Hypothesis testing

A statistical hypothesis test is a method of statistical inference used to compare two datasets obtained through sampling, or to compare a dataset against a synthetic dataset derived from an idealised model (data distribution) describing a population. This test involves proposing a null hypothesis (H₀), which proposes that there is no relationship or difference between the datasets. Conversely, an alternative hypothesis (H₁) suggests that a relationship or difference does exist.

During a hypothesis test, a test statistic is calculated from the observed data and then compared against a pre-defined critical value, such as the significance level (α). If the calculated test statistic exceeds this critical value (or falls into the rejection region), the null hypothesis is deemed to be rejected. This indicates that the observed data are unlikely to have occurred by chance if the null hypothesis were true (we cannot ever say that the null hypothesis is certainly ‘false’. By historical convention, a significance level (α) of 5% (0.05) is commonly used.

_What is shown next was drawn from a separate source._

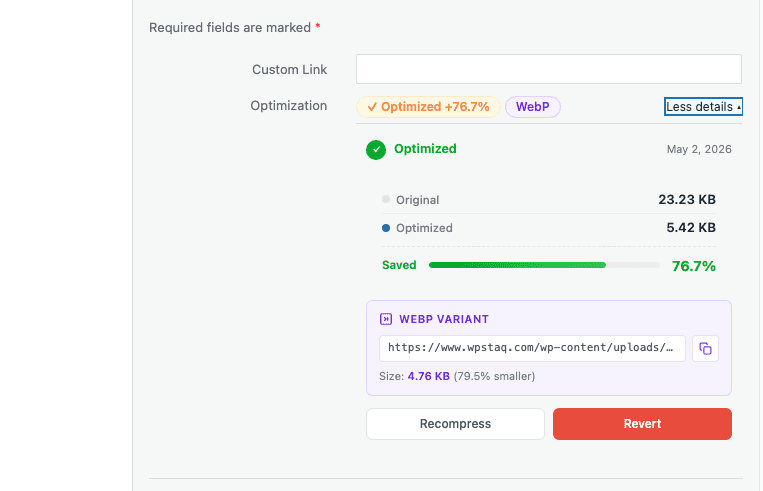Select the WebP variant URL field
The width and height of the screenshot is (763, 491).
(532, 348)
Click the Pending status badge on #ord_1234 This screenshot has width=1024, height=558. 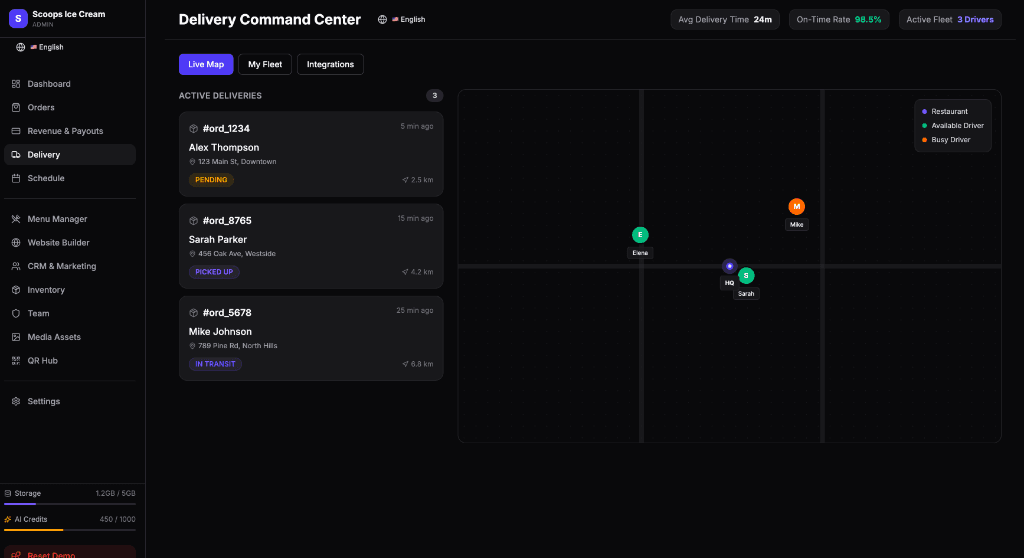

A common example is the use of Student’s t-test to compare the means of two samples, such as summarising treatment outcomes from two arms of a clinical trial. Here, the null hypothesis states there is no significant difference between the two sample means (i.e. no treatment effect). The test typically assumes that the distribution of the treatment outcome is normal and has the same variance in each study arm. If the calculated t-value from the observed sample means falls below the predetermined critical value (for a given α and sample size), then the null hypothesis cannot be rejected, and it cannot be concluded that a treatment effect is likely.